Building an AI supercomputer using silicon photonics 

  •  Luminous Computing is betting its future on silicon photonics as an enabler for an artificial intelligence (AI) supercomputer 

Silicon photonics is now mature enough to be used to design complete systems.

So says Michael Hochberg (pictured), who has been behind four start-ups including Luxtera and Elenion whose products used the technology. Hochberg has also co-authored a book along with Lukas Chrostowski on silicon photonics design.

In the first phase of silicon photonics, from 2000 to 2010, people wondered whether they could even do a design using the technology.

“Almost everything that was being done had to fit into an existing socket that could be served by some other material system,” says Hochberg.

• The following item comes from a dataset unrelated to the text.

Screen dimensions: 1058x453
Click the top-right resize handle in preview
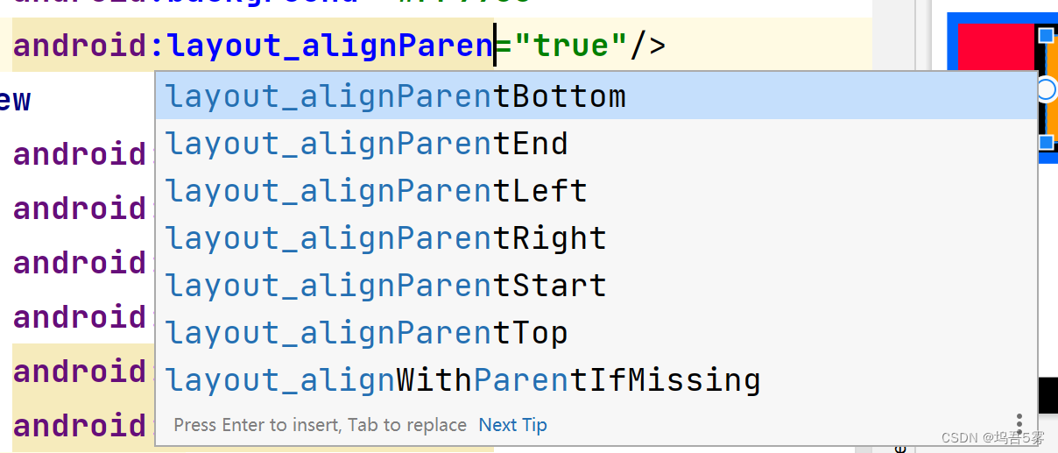(x=1046, y=35)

A decade later it was more the case that sockets couldn’t be served without using silicon photonics. “Silicon photonics had dominated every one of the transceiver verticals that matter: intra data centre, data centre interconnect, metro and long haul,” he says.

Now people have started betting their systems using silicon photonics, says Hochberg, citing the examples as lidar, quantum optics, co-packaged optics and biosensing.

Several months ago Hochberg joined as president of Luminous Computing, a start-up that recently came out of stealth mode after raising $105 million in Series A funding.

Luminous is betting its future on silicon photonics as an enabler for an artificial intelligence (AI) supercomputer that it believes will significantly outperform existing platforms.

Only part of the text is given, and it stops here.